Entre Sicile et Milan, Valerio Mello déploie une poésie de la transplantation et du silence, où le jardin devient un espace mental, traversé par la mémoire, la perte et la régénération. Trois poèmes extraits de Giardini pensili, traduits de l’italien par Irène Dubœuf.
Valerio Mello : Trois poèmes extraits de Giardini pensili, (Jardins suspendus)
Tempo Libro Srl – Milan, 2015 (pages 25, 32 et 71)
Traduction de l’italien : Irène Dubœuf
Jardins suspendus
L’âme est le lieu dont on ne parle pas,
où poussent les squelettes des fleurs ;
et tous les squelettes des fleurs constituent l’âme.
J’ai laissé des clés dans cette terre :
les clés incommensurables du Moi.
L’âme est là où elle doit être.
Les feuilles verdoyantes, les feuilles assoiffées.
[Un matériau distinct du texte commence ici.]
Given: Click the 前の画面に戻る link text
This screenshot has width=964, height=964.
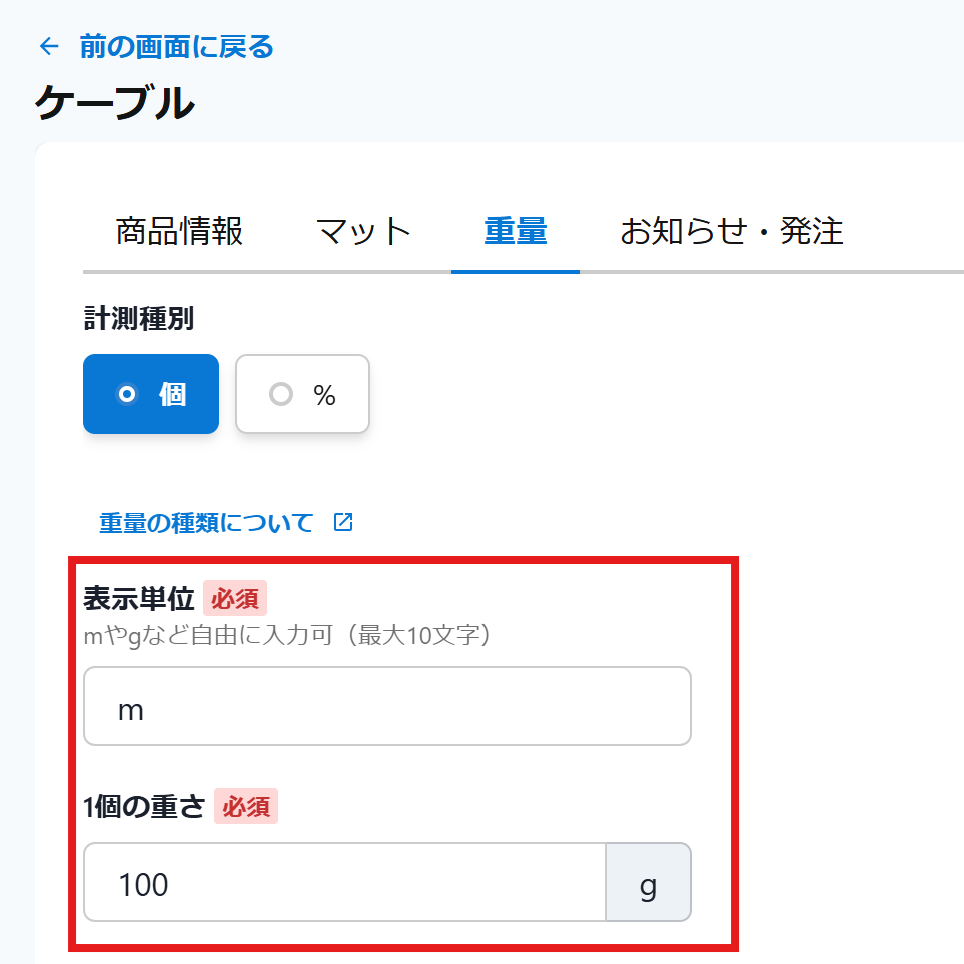Looking at the screenshot, I should point(176,47).
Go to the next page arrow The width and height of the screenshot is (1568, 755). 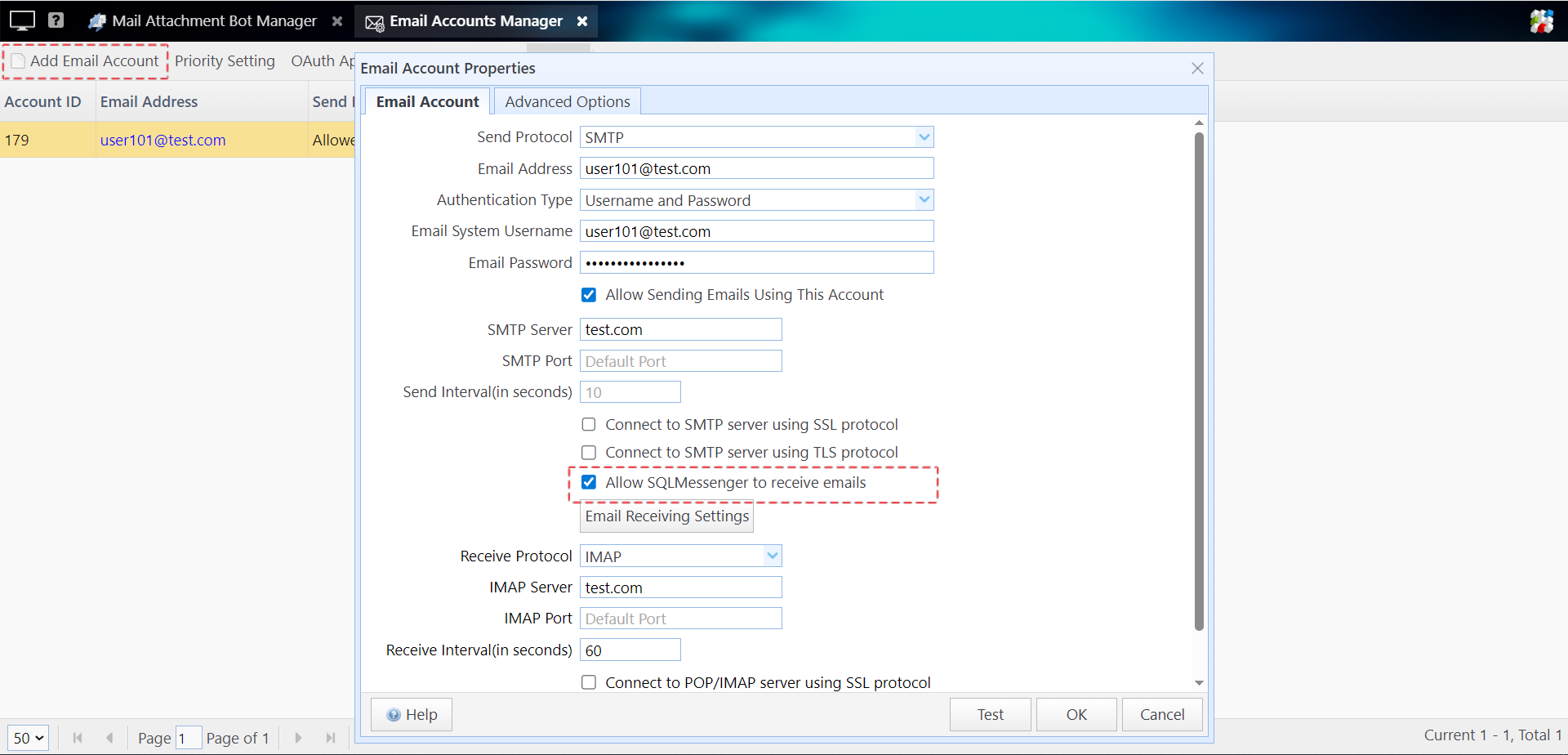pos(298,738)
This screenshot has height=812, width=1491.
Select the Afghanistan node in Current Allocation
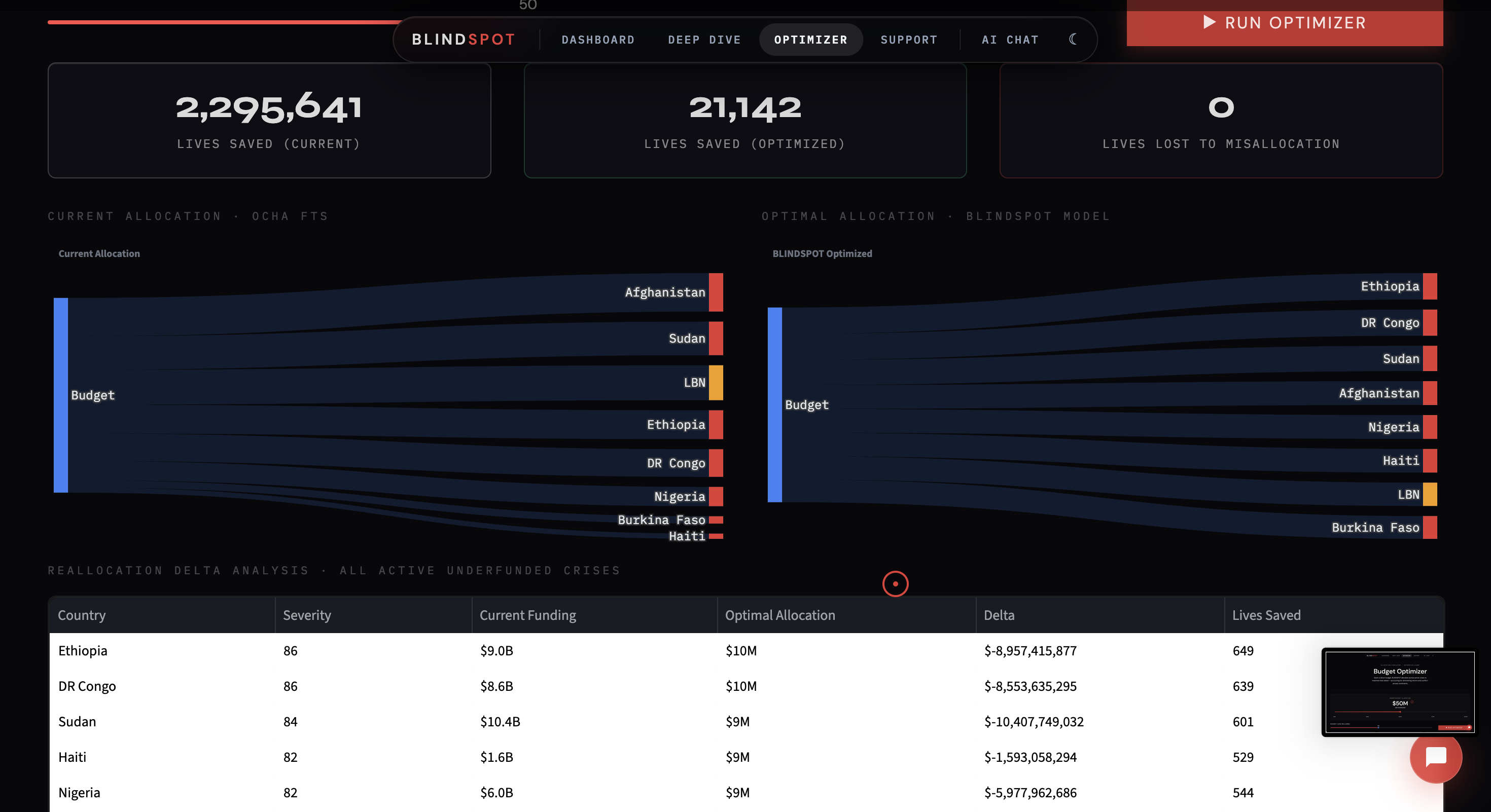tap(716, 292)
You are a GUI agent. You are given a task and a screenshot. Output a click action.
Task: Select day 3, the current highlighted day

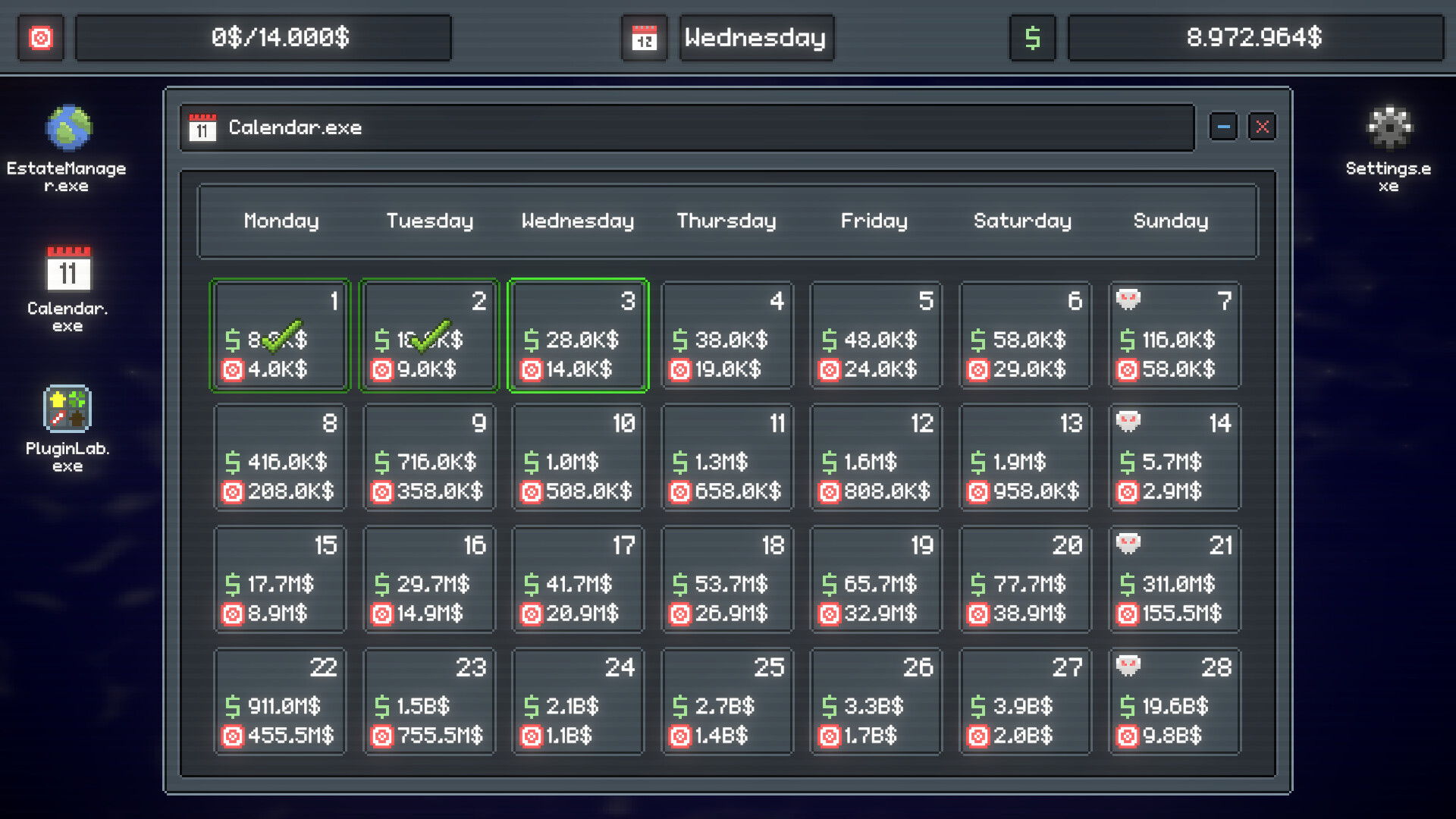[578, 335]
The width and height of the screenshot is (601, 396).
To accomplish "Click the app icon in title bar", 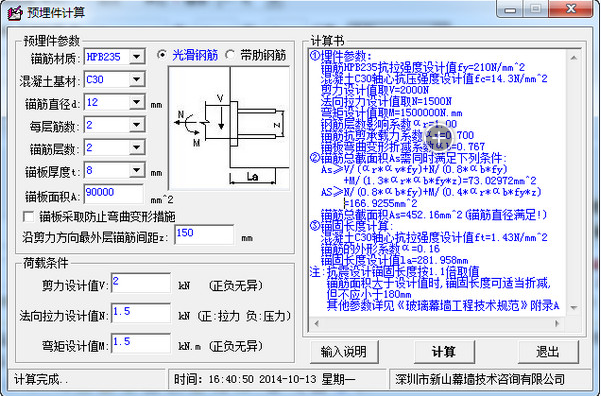I will [x=15, y=13].
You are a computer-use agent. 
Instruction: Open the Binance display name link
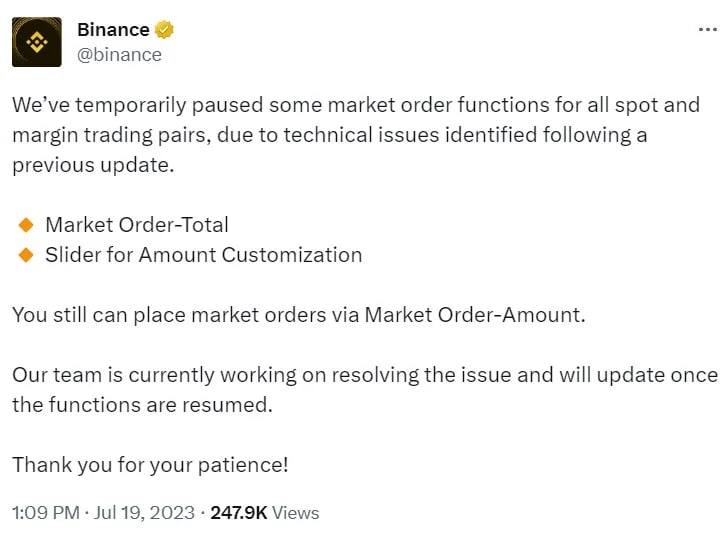(x=113, y=30)
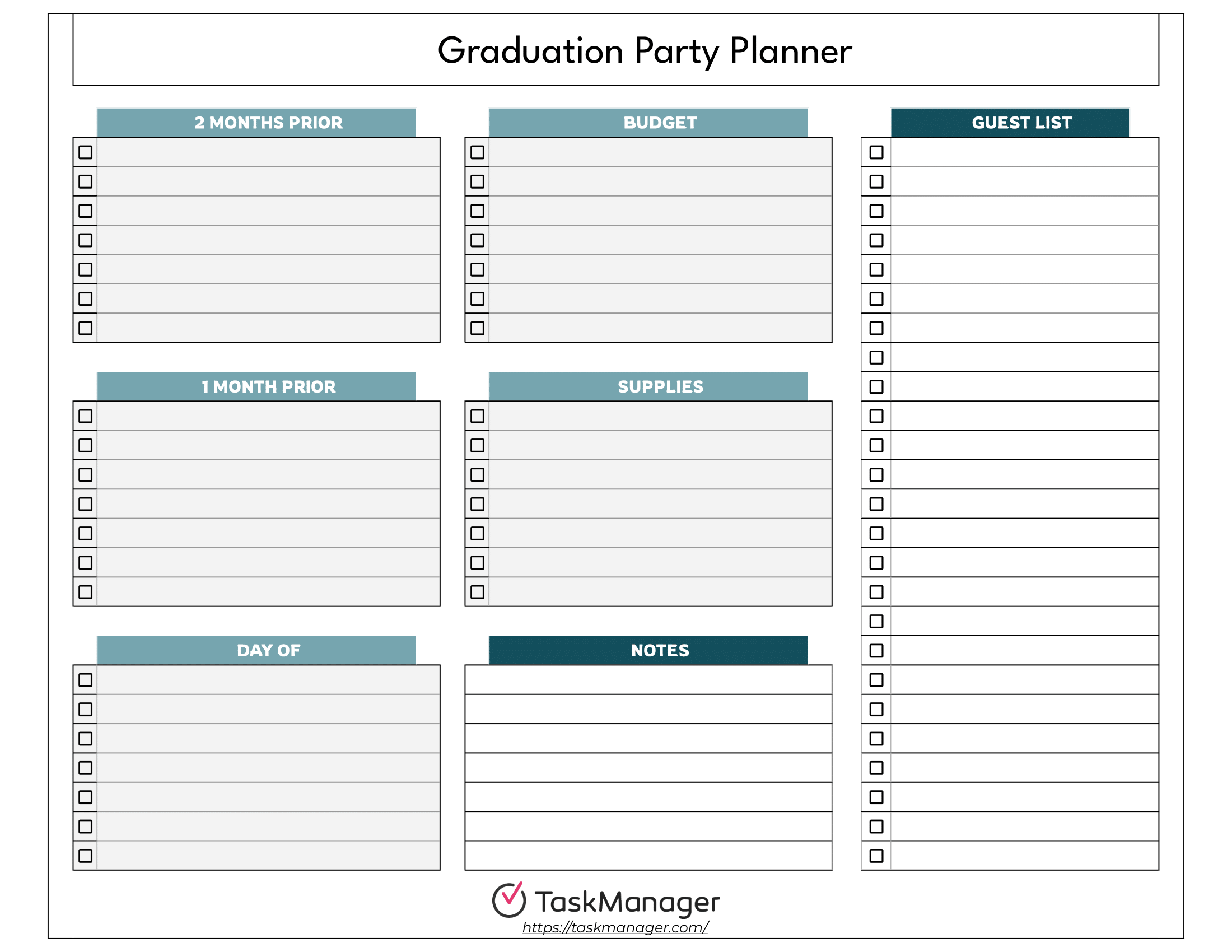Tick the last Guest List checkbox
The width and height of the screenshot is (1232, 952).
(x=876, y=856)
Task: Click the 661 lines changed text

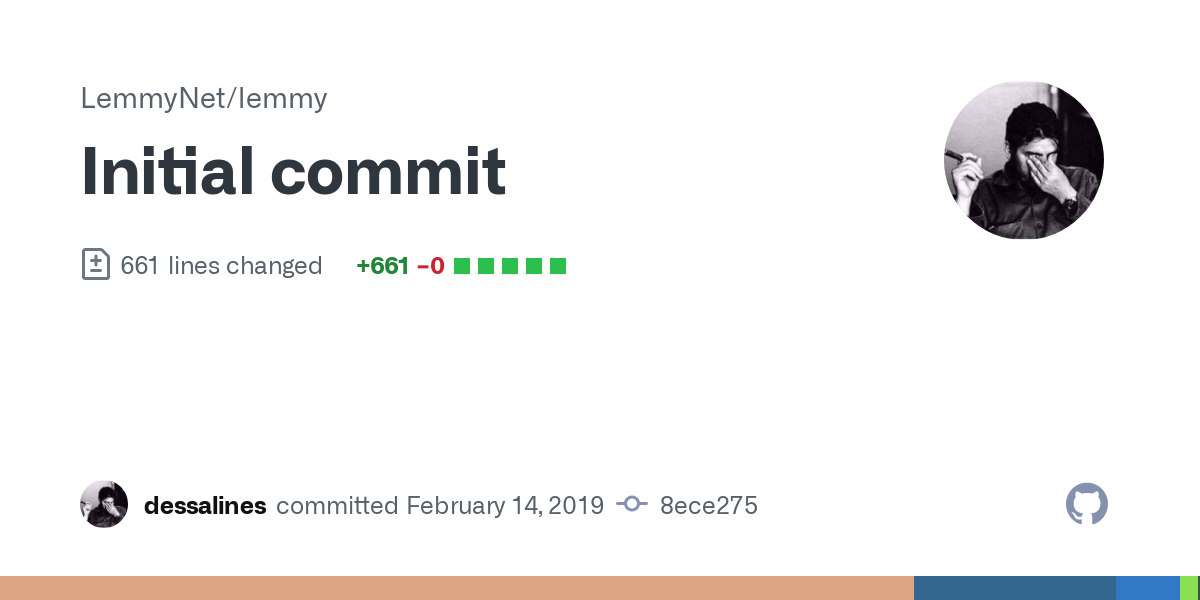Action: (x=221, y=266)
Le jardin dans lequel je cohabite
avec ma pensée, dans la retenue qu’est la mienne :
une vertu circonscrite à la blessure de ma transplantation.
Je sens quand je me meurs.
Agrigente
Je n’ai jamais tout dit
à la face ridée du dieu de pierre.
Je me perdais dans des prières ensevelies,
dans la sueur des mandariniers au fond de la vallée.
Je porte la ruralité d’un cœur
que le passé n’a jamais vaincu.
Agrigente
Derniers mots au jardin
Le jardin de cendres et de vide
recommence à fleurir.
Les organismes se réadaptent à la vie terrestre,
les plantes sont en mouvement,
bien que tout soit immobile dans le jardin,
l’air est immobile
sous une lentille grossissante.
La verdure s’anime,
s’habitue de nouveau au climat
de nouveau se gorge d’engrais.
Je vais vers les arbres fruitiers
par un chemin nocturne ;
poussé par le langage propre à l’illumination,
je distingue mes zones d’ombre.
L’onde restituera le repos :
un faisceau de quiétude,
l’image des insectes et des lézards.
L’âme entrera dans le renouveau de l’instant.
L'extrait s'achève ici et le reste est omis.